Convert the data between the line containing "You are a computer-use agent. The image size is (1280, 720)." and the end of the data, inclusive, into a JSON list of strings with one string per line, omitting blank lines.

Start Record list

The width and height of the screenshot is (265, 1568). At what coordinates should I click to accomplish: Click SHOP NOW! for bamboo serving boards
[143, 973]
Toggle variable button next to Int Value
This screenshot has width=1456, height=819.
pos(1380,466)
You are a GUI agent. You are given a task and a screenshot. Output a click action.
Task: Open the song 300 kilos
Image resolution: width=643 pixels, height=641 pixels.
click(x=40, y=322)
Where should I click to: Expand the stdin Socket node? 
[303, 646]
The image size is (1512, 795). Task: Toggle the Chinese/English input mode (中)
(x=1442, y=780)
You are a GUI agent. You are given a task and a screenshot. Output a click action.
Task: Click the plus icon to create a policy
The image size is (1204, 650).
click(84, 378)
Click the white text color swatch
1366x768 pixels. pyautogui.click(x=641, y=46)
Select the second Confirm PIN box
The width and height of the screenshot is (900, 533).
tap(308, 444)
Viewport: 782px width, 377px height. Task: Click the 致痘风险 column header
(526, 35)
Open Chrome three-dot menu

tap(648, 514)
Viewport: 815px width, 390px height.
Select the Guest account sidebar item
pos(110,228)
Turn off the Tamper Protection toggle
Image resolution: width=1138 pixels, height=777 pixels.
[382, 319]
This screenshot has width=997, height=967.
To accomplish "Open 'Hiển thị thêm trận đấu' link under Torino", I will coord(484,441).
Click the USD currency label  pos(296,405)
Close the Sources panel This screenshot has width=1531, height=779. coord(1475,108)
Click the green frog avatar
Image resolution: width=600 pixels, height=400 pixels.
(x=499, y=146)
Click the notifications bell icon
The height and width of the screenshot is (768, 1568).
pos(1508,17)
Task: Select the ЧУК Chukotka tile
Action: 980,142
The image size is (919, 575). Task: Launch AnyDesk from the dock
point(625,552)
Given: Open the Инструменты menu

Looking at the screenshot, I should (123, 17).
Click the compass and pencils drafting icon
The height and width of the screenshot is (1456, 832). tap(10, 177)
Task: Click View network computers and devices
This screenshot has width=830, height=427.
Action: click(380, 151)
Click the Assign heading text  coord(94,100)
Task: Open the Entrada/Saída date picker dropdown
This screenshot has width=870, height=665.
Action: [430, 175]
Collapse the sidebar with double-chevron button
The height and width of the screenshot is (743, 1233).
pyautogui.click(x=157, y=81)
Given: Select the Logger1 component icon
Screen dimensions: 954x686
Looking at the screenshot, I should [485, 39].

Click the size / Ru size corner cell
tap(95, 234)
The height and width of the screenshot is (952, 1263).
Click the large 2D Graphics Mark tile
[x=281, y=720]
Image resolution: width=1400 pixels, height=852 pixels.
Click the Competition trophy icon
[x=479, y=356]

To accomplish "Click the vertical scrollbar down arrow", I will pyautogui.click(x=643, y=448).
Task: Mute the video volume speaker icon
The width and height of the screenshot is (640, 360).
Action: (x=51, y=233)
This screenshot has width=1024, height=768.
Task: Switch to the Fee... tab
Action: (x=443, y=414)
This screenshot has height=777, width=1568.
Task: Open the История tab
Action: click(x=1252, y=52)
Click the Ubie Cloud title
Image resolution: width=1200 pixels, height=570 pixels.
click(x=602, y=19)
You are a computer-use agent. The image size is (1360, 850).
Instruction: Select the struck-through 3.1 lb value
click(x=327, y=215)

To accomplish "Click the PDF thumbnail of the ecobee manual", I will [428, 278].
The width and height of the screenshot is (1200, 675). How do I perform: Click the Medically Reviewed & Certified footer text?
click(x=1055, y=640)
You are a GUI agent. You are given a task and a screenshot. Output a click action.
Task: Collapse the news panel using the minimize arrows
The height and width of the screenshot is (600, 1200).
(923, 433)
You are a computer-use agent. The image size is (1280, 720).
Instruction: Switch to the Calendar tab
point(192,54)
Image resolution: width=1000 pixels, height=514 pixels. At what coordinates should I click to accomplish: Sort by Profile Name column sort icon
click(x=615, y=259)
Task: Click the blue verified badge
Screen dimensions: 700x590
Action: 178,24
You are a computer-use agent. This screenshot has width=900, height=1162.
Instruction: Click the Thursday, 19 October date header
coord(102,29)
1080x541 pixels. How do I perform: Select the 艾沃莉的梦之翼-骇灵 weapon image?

End Record list

> **Finished answer**:
[
  "You are a computer-use agent. The image size is (1280, 720).",
  "Instruction: Switch to the Calendar tab",
  "point(192,54)",
  "Image resolution: width=1000 pixels, height=514 pixels. At what coordinates should I click to accomplish: Sort by Profile Name column sort icon",
  "click(x=615, y=259)",
  "Task: Click the blue verified badge",
  "Screen dimensions: 700x590",
  "Action: 178,24",
  "You are a computer-use agent. This screenshot has width=900, height=1162.",
  "Instruction: Click the Thursday, 19 October date header",
  "coord(102,29)",
  "1080x541 pixels. How do I perform: Select the 艾沃莉的梦之翼-骇灵 weapon image?"
]